The Drowsy Chaperone, which debuted in 1998, is a classic example of a show within a show. The story begins in a living room, where the Man in Chair invites the audience to listen to the soundtrack of his favorite 1920’s musical, The Drowsy Chaperone, which depicts the wedding day of Robert Martin and famed Broadway actress Janet Van De Graff. To his delight, the characters materialize in his home and he is swept up by the drama as a series of mishaps, including the inattention of Janet’s alcoholic Chaperone, begins to threaten the marriage.
Proving the magic of theater, Ridley’s performance of The Drowsy Chaperone wowed with exceptional energy and professionalism.
Ethan McKellar presided over the show as the endearingly awkward Man in Chair. Through his skillful delivery of humor and consistent characterization, he effectively broke the fourth wall to engage with the audience. Equally impressive was the vocal talent displayed by both Mackenzie Cannon (Janet Van De Graff) and Grace Ireland (The Drowsy Chaperone). While each of their performances highlighted their strong voices, they also elevated their characters with excellent acting. Cannon’s over-the-top dramatism communicated Janet’s showy nature and Ireland’s easy wit conveyed the Chaperone’s laid-back approach.
Joey Kovach, as Adolpho the seductive ladies’ man, stole the show with his strong accent, passion, and vocal talent. Tyler Motslaz (George) and Cole Burwell (Robert Martin), impressed with their skilled tap dancing, mastering difficult choreography with ease and showmanship. Also a talented dancer, Lindsey McCue made an impression with her hilarious portrayal of the ditzy Kitty, an optimistic up-and-coming actress. And the Gangsters, played by Amanda Fusco and Gabby Fusco, had the audience in stitches with their excellent comedic timing and hilarious synchronized dance moves.

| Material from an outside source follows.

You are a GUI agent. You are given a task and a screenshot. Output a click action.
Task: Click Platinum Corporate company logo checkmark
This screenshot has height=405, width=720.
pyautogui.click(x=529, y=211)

Complementing the actors’ vibrant performance was an array of immaculate technical elements. Props by Cole Burwell, Amanda Fusco, and Gabrielle Fusco added depth to the stage, allowing it to simultaneously embody a modern-day home and a 1920’s musical set. The Ridley Drama Group Pit Orchestra played the challenging score with expertise, further enhancing the performance. Also, the lighting and sound were both executed without a flaw to make for a very polished show.
Ridley’s production was definitely “lovely in the end” with a spectacular cast and crew that allowed the show to realize its full potential.
Review submitted by Elizabeth Joslin of Haverford High School
Don your “Fancy Dress” and raise a glass of “Ice Water” to Ridley High School’s production of The Drowsy Chaperone.
The show, written by Bob Martin and Don McKellar, originally premiered in 1998 in Toronto and moved to Broadway in May of 2006. The musical masterpiece follows the Man In Chair as he plays the record of his favorite show, The Drowsy Chaperone. A ridiculous tangle of weddings, gangsters, and show business all comes to life in the Man In Chair’s living room, as he expresses a deep connection to the musical’s many motifs.
Ridley High School delivered an intoxicating production, leaving audience members enthralled with the lavish lifestyle of the roaring 20s.
“I hate theatre,” exclaimed Ethan McKellar as the Man in Chair. From his first words on stage, McKellar enchanted the audience with his captivating monologues and his sheepish personality. He led the audience through The Drowsy Chaperone with grace and an unmatched emotional maturity. His counterparts electrified the stage. Mackenzie Cannon played a flawless Janet Van De Graff, displaying a magnificent vocal range in songs like “Show Off” and “Bride’s Lament.” Grace Ireland was also impressive as The Chaperone, delivering a breathtaking performance of “Stumble Along.”
Small but mighty, the ensemble exhibited great vocal energy throughout the entire production. Standouts included Joey Kovach as Adolpho, whose comedic timing was impeccable, and Lindsey McCue as Kitty, who added charming levity to the stage. But perhaps one of the show’s most stunning moments was the elaborate tap sequence performed by Cole Burwell and Tyler Motslaz as Robert and George during “Cold Feets.”
The technical elements were all of professional quality. The sound team, led by Danny Lynch and Julia Santangelo, produced crystal clear sound. The unsung hero of the show, however, was the Ridley Drama Group Pit Orchestra. Although at times overpowering, the orchestra captured the true essence of the jazzy style the musical calls for.
Ridley High School’s The Drowsy Chaperone was a triumph. While the story “Stumbled Along,” it was certainly “Lovely in the End.”